DIRECTIONS FOR THIS TASK - Arrange the records as a JSON list of strings, starting with the line that contains "274x135 pixels." and going on through the end of the records, one string per line with blank lines left out. Leave the pictures out of the answer.

####################

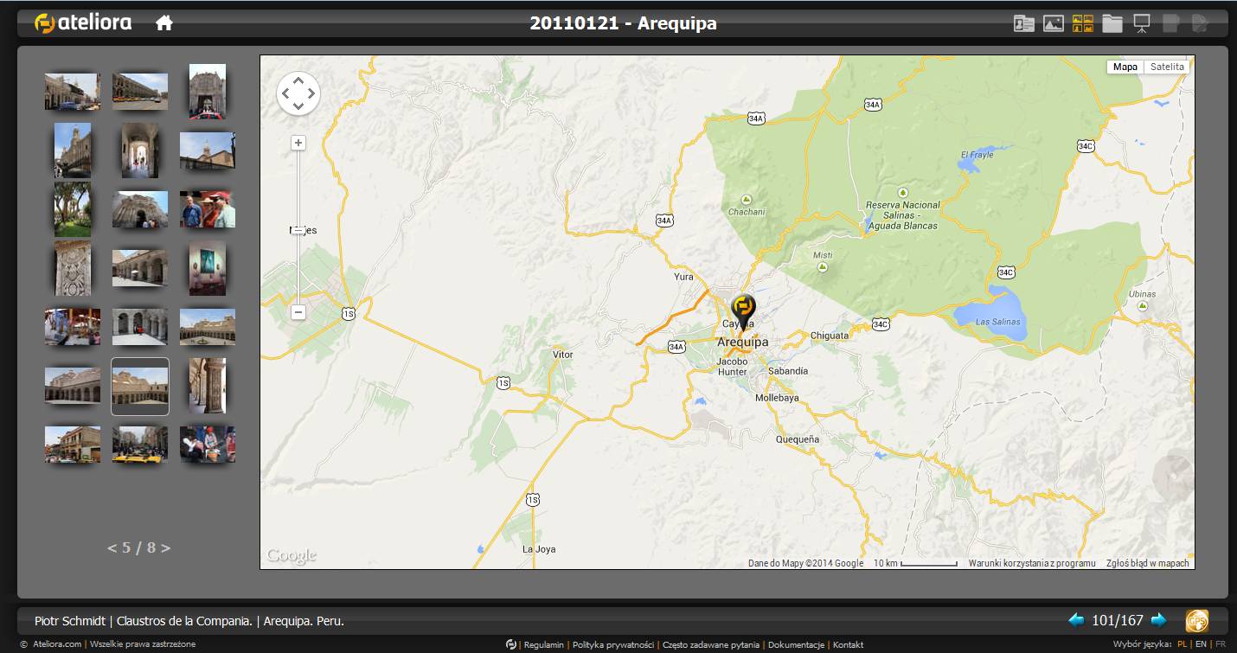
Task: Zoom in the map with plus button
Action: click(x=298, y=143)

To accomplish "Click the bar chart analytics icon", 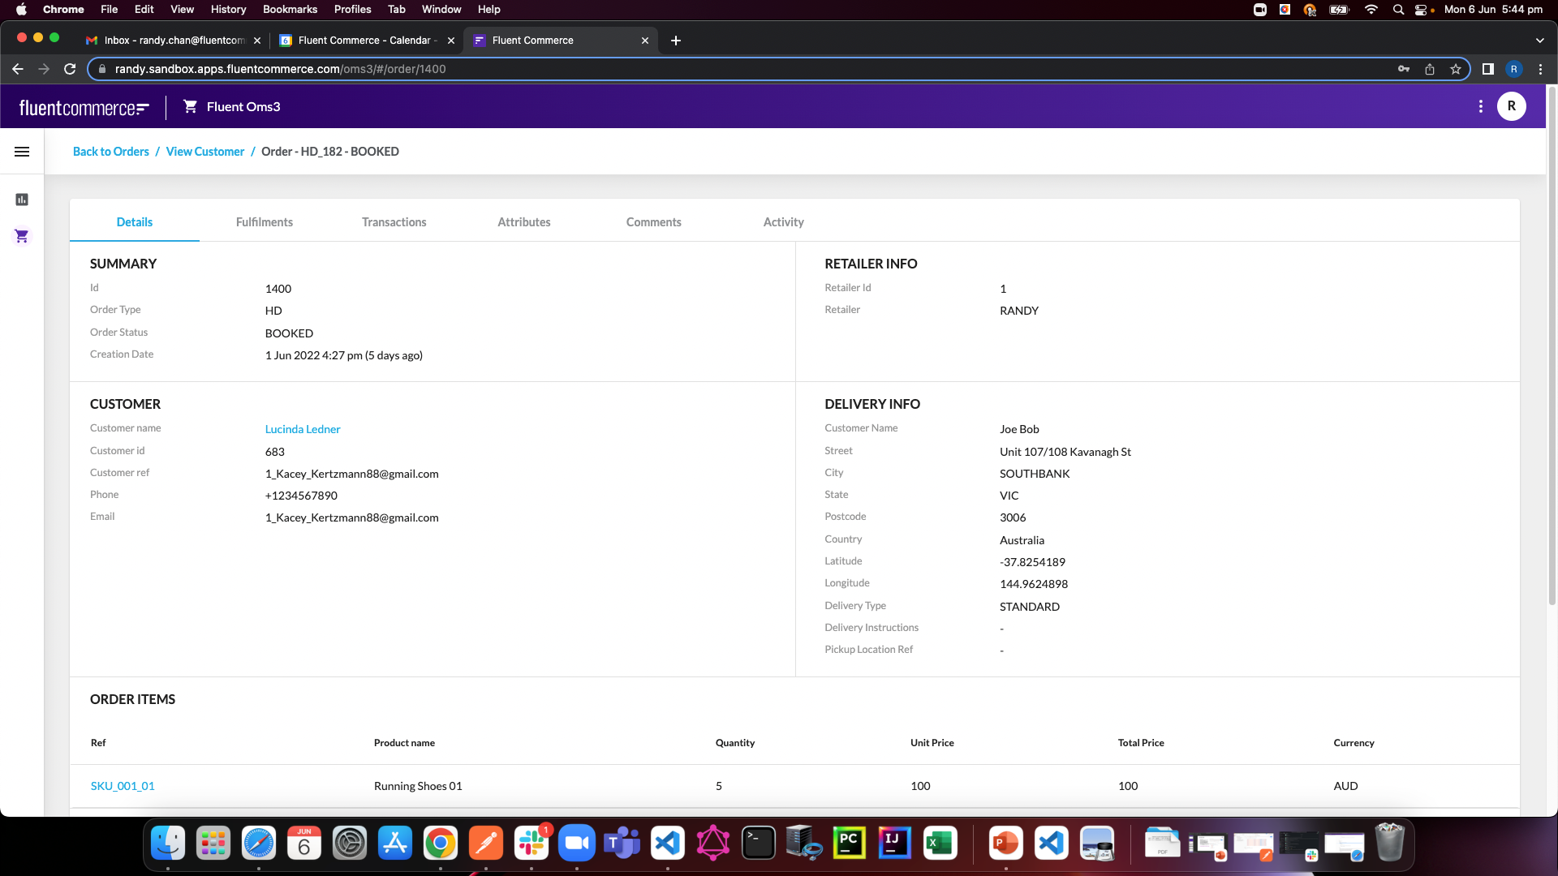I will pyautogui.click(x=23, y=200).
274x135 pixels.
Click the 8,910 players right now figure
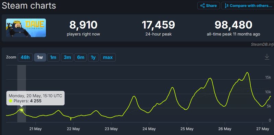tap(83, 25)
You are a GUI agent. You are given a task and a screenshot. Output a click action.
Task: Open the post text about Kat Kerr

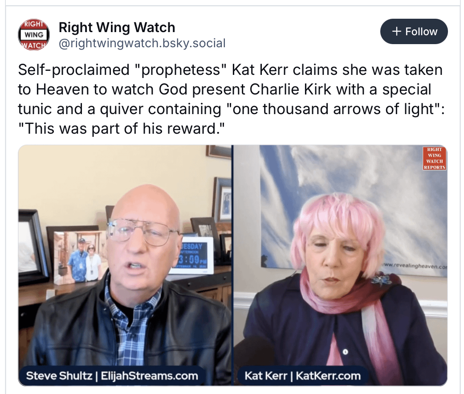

####################

COMPLETED EXERCISE -
[
  "274x135 pixels.",
  "Click the 8,910 players right now figure",
  "tap(83, 25)",
  "You are a GUI agent. You are given a task and a screenshot. Output a click action.",
  "Task: Open the post text about Kat Kerr"
]